SUPPLIED RECORDS:
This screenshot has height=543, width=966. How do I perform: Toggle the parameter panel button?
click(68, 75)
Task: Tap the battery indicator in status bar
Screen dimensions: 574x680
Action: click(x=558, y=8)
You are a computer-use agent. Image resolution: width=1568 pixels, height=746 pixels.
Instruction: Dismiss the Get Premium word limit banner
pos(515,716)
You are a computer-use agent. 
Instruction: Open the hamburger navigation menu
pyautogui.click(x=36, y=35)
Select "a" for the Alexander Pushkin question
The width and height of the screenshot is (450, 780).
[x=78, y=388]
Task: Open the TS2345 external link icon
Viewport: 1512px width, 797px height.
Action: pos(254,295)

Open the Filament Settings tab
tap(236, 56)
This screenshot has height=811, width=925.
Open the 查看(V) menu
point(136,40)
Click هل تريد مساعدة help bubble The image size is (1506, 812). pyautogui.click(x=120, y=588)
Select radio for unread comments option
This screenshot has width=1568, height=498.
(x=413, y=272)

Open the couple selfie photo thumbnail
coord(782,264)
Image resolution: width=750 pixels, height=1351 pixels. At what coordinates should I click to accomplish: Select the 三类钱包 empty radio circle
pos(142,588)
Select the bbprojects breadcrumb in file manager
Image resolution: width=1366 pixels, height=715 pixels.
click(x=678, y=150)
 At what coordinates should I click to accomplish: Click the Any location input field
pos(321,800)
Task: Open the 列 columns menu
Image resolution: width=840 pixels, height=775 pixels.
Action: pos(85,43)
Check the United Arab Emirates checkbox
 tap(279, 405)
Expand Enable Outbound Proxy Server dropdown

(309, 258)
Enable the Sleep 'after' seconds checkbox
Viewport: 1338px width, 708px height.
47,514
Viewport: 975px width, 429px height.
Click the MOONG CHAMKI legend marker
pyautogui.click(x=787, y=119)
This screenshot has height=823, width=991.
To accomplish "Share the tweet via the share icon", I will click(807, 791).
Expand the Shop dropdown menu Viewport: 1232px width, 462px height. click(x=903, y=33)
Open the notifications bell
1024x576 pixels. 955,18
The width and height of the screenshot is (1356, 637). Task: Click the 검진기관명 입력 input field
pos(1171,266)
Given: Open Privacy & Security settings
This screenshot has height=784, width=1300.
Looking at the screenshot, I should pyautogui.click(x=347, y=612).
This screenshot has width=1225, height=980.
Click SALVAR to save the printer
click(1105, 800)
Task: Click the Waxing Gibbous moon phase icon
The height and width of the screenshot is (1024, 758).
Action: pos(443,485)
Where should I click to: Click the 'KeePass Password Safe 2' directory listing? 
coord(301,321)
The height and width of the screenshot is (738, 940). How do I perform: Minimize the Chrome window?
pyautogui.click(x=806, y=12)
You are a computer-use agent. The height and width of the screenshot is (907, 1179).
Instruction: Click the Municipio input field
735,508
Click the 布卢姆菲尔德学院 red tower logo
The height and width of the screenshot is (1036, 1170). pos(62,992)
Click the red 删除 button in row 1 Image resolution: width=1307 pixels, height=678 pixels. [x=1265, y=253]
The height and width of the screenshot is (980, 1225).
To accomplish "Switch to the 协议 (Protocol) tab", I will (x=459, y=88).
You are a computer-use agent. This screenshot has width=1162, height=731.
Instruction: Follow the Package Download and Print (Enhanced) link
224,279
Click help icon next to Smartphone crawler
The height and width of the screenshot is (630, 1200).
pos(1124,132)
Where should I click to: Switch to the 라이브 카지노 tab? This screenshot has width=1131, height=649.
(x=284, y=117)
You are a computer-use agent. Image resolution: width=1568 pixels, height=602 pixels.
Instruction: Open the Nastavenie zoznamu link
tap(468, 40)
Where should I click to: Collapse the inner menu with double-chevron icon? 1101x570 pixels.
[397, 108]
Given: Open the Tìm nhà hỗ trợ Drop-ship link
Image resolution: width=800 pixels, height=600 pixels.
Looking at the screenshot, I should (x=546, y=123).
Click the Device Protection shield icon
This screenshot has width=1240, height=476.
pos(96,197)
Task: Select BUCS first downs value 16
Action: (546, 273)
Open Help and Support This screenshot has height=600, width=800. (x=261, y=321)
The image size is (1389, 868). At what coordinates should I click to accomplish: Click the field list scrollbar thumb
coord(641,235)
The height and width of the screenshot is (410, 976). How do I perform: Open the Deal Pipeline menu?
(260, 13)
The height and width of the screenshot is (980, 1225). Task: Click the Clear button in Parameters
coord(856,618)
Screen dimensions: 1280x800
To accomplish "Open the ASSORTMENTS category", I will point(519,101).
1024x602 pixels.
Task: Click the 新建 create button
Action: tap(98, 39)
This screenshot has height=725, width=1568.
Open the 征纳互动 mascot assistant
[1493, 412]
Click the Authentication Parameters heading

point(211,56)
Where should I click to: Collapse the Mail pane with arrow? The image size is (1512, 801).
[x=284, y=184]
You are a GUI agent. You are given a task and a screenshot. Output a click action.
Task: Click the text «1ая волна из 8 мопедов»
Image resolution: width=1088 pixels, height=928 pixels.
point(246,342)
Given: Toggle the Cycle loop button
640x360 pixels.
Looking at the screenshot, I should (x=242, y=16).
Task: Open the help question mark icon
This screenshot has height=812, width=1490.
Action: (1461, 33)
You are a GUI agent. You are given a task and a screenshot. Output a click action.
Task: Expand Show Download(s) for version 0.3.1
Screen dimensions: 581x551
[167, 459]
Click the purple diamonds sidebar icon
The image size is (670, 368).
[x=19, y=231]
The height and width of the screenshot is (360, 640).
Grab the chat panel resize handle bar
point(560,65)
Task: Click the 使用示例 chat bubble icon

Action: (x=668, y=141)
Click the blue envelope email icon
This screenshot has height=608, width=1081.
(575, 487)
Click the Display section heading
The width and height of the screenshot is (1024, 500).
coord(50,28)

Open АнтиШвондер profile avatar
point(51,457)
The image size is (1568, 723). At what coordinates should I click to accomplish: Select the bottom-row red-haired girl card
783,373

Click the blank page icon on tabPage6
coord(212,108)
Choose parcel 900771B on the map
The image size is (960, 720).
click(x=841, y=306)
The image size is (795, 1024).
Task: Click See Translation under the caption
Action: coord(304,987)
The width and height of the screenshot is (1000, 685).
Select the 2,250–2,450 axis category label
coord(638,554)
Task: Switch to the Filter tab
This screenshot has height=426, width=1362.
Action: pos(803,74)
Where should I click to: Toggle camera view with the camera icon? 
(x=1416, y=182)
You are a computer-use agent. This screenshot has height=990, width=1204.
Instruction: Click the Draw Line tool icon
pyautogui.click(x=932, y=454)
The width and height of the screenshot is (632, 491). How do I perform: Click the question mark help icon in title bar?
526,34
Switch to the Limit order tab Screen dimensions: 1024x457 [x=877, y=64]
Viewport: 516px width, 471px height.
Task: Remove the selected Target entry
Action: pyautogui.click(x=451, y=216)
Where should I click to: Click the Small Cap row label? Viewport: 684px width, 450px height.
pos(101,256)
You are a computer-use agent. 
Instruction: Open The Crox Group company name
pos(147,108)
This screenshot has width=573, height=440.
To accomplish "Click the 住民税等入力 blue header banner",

WORK TO BE COMPLETED: Reproduce the material above without altering a single character.

EXERCISE ANSWER:
This screenshot has height=543, width=966. How do I perform: Toggle the parameter panel button?
click(68, 75)
Task: Tap the battery indicator in status bar
Screen dimensions: 574x680
Action: click(x=558, y=8)
You are a computer-use agent. Image resolution: width=1568 pixels, height=746 pixels.
Instruction: Dismiss the Get Premium word limit banner
pos(515,716)
You are a computer-use agent. 
Instruction: Open the hamburger navigation menu
pyautogui.click(x=36, y=35)
Select "a" for the Alexander Pushkin question
The width and height of the screenshot is (450, 780).
[x=78, y=388]
Task: Open the TS2345 external link icon
Viewport: 1512px width, 797px height.
Action: pos(254,295)

Open the Filament Settings tab
tap(236, 56)
This screenshot has height=811, width=925.
Open the 查看(V) menu
point(136,40)
Click هل تريد مساعدة help bubble The image size is (1506, 812). pyautogui.click(x=120, y=588)
Select radio for unread comments option
This screenshot has width=1568, height=498.
(x=413, y=272)

Open the couple selfie photo thumbnail
coord(782,264)
Image resolution: width=750 pixels, height=1351 pixels. At what coordinates should I click to accomplish: Select the 三类钱包 empty radio circle
pos(142,588)
Select the bbprojects breadcrumb in file manager
Image resolution: width=1366 pixels, height=715 pixels.
click(x=678, y=150)
 At what coordinates should I click to accomplish: Click the Any location input field
pos(321,800)
Task: Open the 列 columns menu
Image resolution: width=840 pixels, height=775 pixels.
Action: pos(85,43)
Check the United Arab Emirates checkbox
 tap(279, 405)
Expand Enable Outbound Proxy Server dropdown

(309, 258)
Enable the Sleep 'after' seconds checkbox
Viewport: 1338px width, 708px height.
47,514
Viewport: 975px width, 429px height.
Click the MOONG CHAMKI legend marker
pyautogui.click(x=787, y=119)
This screenshot has height=823, width=991.
To accomplish "Share the tweet via the share icon", I will click(807, 791).
Expand the Shop dropdown menu Viewport: 1232px width, 462px height. click(x=903, y=33)
Open the notifications bell
1024x576 pixels. 955,18
The width and height of the screenshot is (1356, 637). Task: Click the 검진기관명 입력 input field
pos(1171,266)
Given: Open Privacy & Security settings
This screenshot has height=784, width=1300.
Looking at the screenshot, I should pyautogui.click(x=347, y=612).
This screenshot has width=1225, height=980.
Click SALVAR to save the printer
click(1105, 800)
Task: Click the Waxing Gibbous moon phase icon
The height and width of the screenshot is (1024, 758).
Action: pos(443,485)
Where should I click to: Click the 'KeePass Password Safe 2' directory listing? 
coord(301,321)
The height and width of the screenshot is (738, 940). How do I perform: Minimize the Chrome window?
pyautogui.click(x=806, y=12)
You are a computer-use agent. The height and width of the screenshot is (907, 1179).
Instruction: Click the Municipio input field
735,508
Click the 布卢姆菲尔德学院 red tower logo
The height and width of the screenshot is (1036, 1170). pos(62,992)
Click the red 删除 button in row 1 Image resolution: width=1307 pixels, height=678 pixels. [x=1265, y=253]
The height and width of the screenshot is (980, 1225).
To accomplish "Switch to the 协议 (Protocol) tab", I will (x=459, y=88).
You are a computer-use agent. This screenshot has width=1162, height=731.
Instruction: Follow the Package Download and Print (Enhanced) link
224,279
Click help icon next to Smartphone crawler
The height and width of the screenshot is (630, 1200).
pos(1124,132)
Where should I click to: Switch to the 라이브 카지노 tab? This screenshot has width=1131, height=649.
(x=284, y=117)
You are a computer-use agent. Image resolution: width=1568 pixels, height=602 pixels.
Instruction: Open the Nastavenie zoznamu link
tap(468, 40)
Where should I click to: Collapse the inner menu with double-chevron icon? 1101x570 pixels.
[397, 108]
Given: Open the Tìm nhà hỗ trợ Drop-ship link
Image resolution: width=800 pixels, height=600 pixels.
Looking at the screenshot, I should (x=546, y=123).
Click the Device Protection shield icon
This screenshot has width=1240, height=476.
pos(96,197)
Task: Select BUCS first downs value 16
Action: (546, 273)
Open Help and Support This screenshot has height=600, width=800. (x=261, y=321)
The image size is (1389, 868). At what coordinates should I click to accomplish: Click the field list scrollbar thumb
coord(641,235)
The height and width of the screenshot is (410, 976). How do I perform: Open the Deal Pipeline menu?
(260, 13)
The height and width of the screenshot is (980, 1225). Task: Click the Clear button in Parameters
coord(856,618)
Screen dimensions: 1280x800
To accomplish "Open the ASSORTMENTS category", I will point(519,101).
1024x602 pixels.
Task: Click the 新建 create button
Action: tap(98, 39)
This screenshot has height=725, width=1568.
Open the 征纳互动 mascot assistant
[1493, 412]
Click the Authentication Parameters heading

point(211,56)
Where should I click to: Collapse the Mail pane with arrow? The image size is (1512, 801).
[x=284, y=184]
You are a GUI agent. You are given a task and a screenshot. Output a click action.
Task: Click the text «1ая волна из 8 мопедов»
Image resolution: width=1088 pixels, height=928 pixels.
point(246,342)
Given: Toggle the Cycle loop button
640x360 pixels.
Looking at the screenshot, I should (x=242, y=16).
Task: Open the help question mark icon
This screenshot has height=812, width=1490.
Action: (1461, 33)
You are a GUI agent. You are given a task and a screenshot. Output a click action.
Task: Expand Show Download(s) for version 0.3.1
Screen dimensions: 581x551
[167, 459]
Click the purple diamonds sidebar icon
The image size is (670, 368).
[x=19, y=231]
The height and width of the screenshot is (360, 640).
Grab the chat panel resize handle bar
point(560,65)
Task: Click the 使用示例 chat bubble icon

Action: (x=668, y=141)
Click the blue envelope email icon
This screenshot has height=608, width=1081.
(575, 487)
Click the Display section heading
The width and height of the screenshot is (1024, 500).
coord(50,28)

Open АнтиШвондер profile avatar
point(51,457)
The image size is (1568, 723). At what coordinates should I click to accomplish: Select the bottom-row red-haired girl card
783,373

Click the blank page icon on tabPage6
coord(212,108)
Choose parcel 900771B on the map
The image size is (960, 720).
click(x=841, y=306)
The image size is (795, 1024).
Task: Click See Translation under the caption
Action: coord(304,987)
The width and height of the screenshot is (1000, 685).
Select the 2,250–2,450 axis category label
coord(638,554)
Task: Switch to the Filter tab
This screenshot has height=426, width=1362.
Action: pos(803,74)
Where should I click to: Toggle camera view with the camera icon? 
(x=1416, y=182)
You are a computer-use agent. This screenshot has height=990, width=1204.
Instruction: Click the Draw Line tool icon
pyautogui.click(x=932, y=454)
The width and height of the screenshot is (632, 491). How do I perform: Click the question mark help icon in title bar?
526,34
Switch to the Limit order tab Screen dimensions: 1024x457 [x=877, y=64]
Viewport: 516px width, 471px height.
Task: Remove the selected Target entry
Action: pyautogui.click(x=451, y=216)
Where should I click to: Click the Small Cap row label? Viewport: 684px width, 450px height.
pos(101,256)
You are a computer-use agent. 
Instruction: Open The Crox Group company name
pos(147,108)
This screenshot has width=573, height=440.
To accomplish "Click the 住民税等入力 blue header banner",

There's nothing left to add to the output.